Quote the data below exactly, from the line containing "Add a new scene" through the line containing "Viewport: 1366px width, 768px".
****************
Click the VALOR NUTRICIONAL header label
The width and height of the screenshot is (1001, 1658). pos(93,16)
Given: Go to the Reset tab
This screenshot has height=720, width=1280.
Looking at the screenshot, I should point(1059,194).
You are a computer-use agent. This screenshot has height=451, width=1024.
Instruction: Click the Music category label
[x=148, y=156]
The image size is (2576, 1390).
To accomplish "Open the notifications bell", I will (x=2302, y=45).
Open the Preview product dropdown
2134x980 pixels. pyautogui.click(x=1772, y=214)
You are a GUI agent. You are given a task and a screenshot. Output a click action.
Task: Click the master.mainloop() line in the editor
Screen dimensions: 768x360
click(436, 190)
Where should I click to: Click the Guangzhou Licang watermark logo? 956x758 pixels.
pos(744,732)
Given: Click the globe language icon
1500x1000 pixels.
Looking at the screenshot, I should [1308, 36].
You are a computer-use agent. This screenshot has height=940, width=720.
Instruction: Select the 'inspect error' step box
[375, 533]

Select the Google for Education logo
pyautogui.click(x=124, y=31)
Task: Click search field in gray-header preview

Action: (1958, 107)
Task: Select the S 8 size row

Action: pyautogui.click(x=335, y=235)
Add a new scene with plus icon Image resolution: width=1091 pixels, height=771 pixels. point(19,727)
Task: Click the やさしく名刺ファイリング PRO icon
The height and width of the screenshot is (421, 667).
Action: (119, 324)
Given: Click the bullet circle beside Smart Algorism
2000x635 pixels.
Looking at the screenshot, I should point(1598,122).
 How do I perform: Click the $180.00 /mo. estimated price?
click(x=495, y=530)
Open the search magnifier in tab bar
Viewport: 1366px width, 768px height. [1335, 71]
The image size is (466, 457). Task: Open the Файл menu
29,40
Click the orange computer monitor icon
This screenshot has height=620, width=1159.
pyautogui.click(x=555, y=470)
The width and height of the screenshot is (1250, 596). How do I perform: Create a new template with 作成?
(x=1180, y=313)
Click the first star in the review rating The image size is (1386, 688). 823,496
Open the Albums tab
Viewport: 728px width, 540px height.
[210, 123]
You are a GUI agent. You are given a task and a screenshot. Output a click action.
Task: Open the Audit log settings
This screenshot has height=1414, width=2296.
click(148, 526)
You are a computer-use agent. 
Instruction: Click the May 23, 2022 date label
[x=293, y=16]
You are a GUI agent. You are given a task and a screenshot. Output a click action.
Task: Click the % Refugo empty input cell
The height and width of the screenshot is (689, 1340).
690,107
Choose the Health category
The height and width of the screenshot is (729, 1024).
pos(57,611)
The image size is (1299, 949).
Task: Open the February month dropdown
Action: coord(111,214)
****************
Correct output -
Add a new scene with plus icon Image resolution: width=1091 pixels, height=771 pixels. point(19,727)
Task: Click the やさしく名刺ファイリング PRO icon
The height and width of the screenshot is (421, 667).
Action: (119, 324)
Given: Click the bullet circle beside Smart Algorism
2000x635 pixels.
Looking at the screenshot, I should point(1598,122).
 How do I perform: Click the $180.00 /mo. estimated price?
click(x=495, y=530)
Open the search magnifier in tab bar
Viewport: 1366px width, 768px height. [1335, 71]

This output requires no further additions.